Peki, pandemiyle mücadelede aslında olması gereken ne ve bundan sonraki izlenmesi gereken yol ne olmalı?

Bu zamana kadar "hata" yapıldıysa da bundan sonra kurtarmak için hangi adımlar atılması gerekiyor?

Kovid-19 ile ilgili merak edilen soruları Prof. Dr. Esin Şenol, Independent Türkçe için yanıtladı. 

 
 

 

Evde ateşiniz yüksek, kırıklık ve halsizliğiniz olduğu durumlar yaşıyorsanız, Prof. Dr. Esin Şenol'un size uyarıları var:

Eğer bilinç durumunuzda değişiklik, çok ciddi balgamlı bir öksürük, şiddetli bir göğüs ağrısı, yan ağrısı gibi belirti ve bulgular, kontrolsüz ve uzamış bir ateş olmuyorsa evde kendinizi idare edebilecek durumdasınız demektir.
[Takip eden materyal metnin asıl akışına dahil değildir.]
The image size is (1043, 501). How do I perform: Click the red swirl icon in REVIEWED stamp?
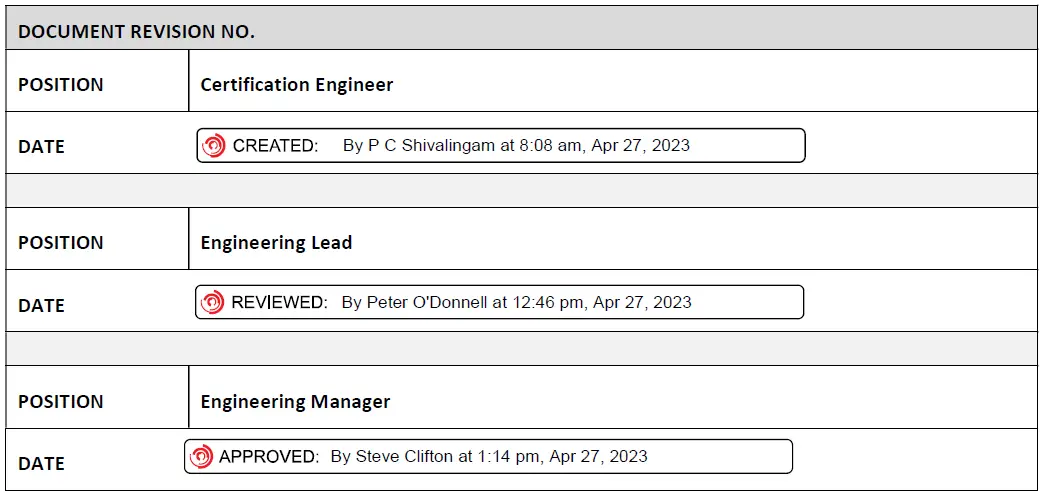pyautogui.click(x=212, y=302)
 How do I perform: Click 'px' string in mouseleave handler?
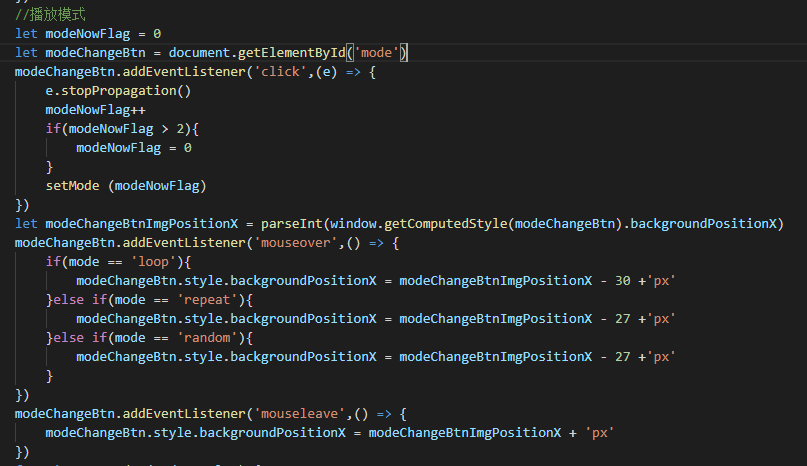click(603, 432)
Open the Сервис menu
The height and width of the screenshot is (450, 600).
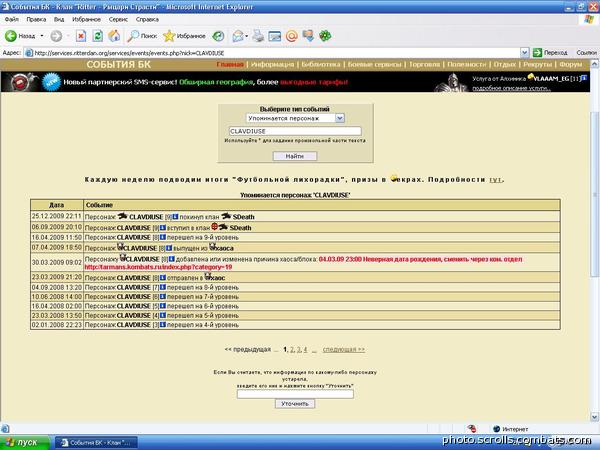point(118,19)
Aslında uluslararası çok sayıda önleyici ilaç var. Bunlardan yalnızca bir tanesi Türkiye'de ve belli gruplara veriliyor. Keşke öbür ilaçlar da olabilse...


Prof. Dr. Esin Şenol'a göre, dördüncü doz aşı çok önemli. Özellikle son dozlarının üzerinden 6 aydan uzun süre geçmiş 50 yaş üstündeki kimseler için dördüncü doz önemsenmeli;

Çünkü size hızlı cevabınızı fırtınada suyun üstünde kalmanızı ve kıyıya kadar ulaşmanızı sağlayacak tek şey bu şu anda.
 

Esin Şenol.jpg
Prof. Dr. Esin Şenol, Independent Türkçe için Esra Öz'ün sorularını yanıtladı

 

- Dördüncü doz aşı açıldı ama yurt dışındakiler diyorlar ki işte dördüncü doz Türkiye’deki gibi bir sistem olmamalı. Doğrusu ne olmalı?
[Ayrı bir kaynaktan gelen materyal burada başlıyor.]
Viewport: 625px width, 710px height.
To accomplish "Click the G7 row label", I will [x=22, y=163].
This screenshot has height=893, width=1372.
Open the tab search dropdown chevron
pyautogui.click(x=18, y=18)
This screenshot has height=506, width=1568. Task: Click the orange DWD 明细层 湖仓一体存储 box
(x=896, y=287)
Omicron varyantın karşımıza çıktı ve en acıklısı ise, Omicron'un hafif olduğu hikayesiydi.

Şimdi bağışıklık duvarına nispeten çarpan, Omicron'da ayaktan geçiren insan sayısının artıyor olması böyle o kadar yalancı bir iyimserlik bombalanmasına neden oldu ki.

Hatta hatırlarsanız Omicron bir canlı aşı niyetine kullanılsın denildi. Ama işin renginin o olmadığı aslında Omicron'un aşısız gruplarda kırılgan gruplarda en çok ölüm yaratan dalga olduğu anlaşıldı.

Bu Amerika verilerinde de böyle dünyadaki verilerde de böyle, tüm ölümlerin neredeyse üçte biri bu kısa zaman diliminde olduğu gibi.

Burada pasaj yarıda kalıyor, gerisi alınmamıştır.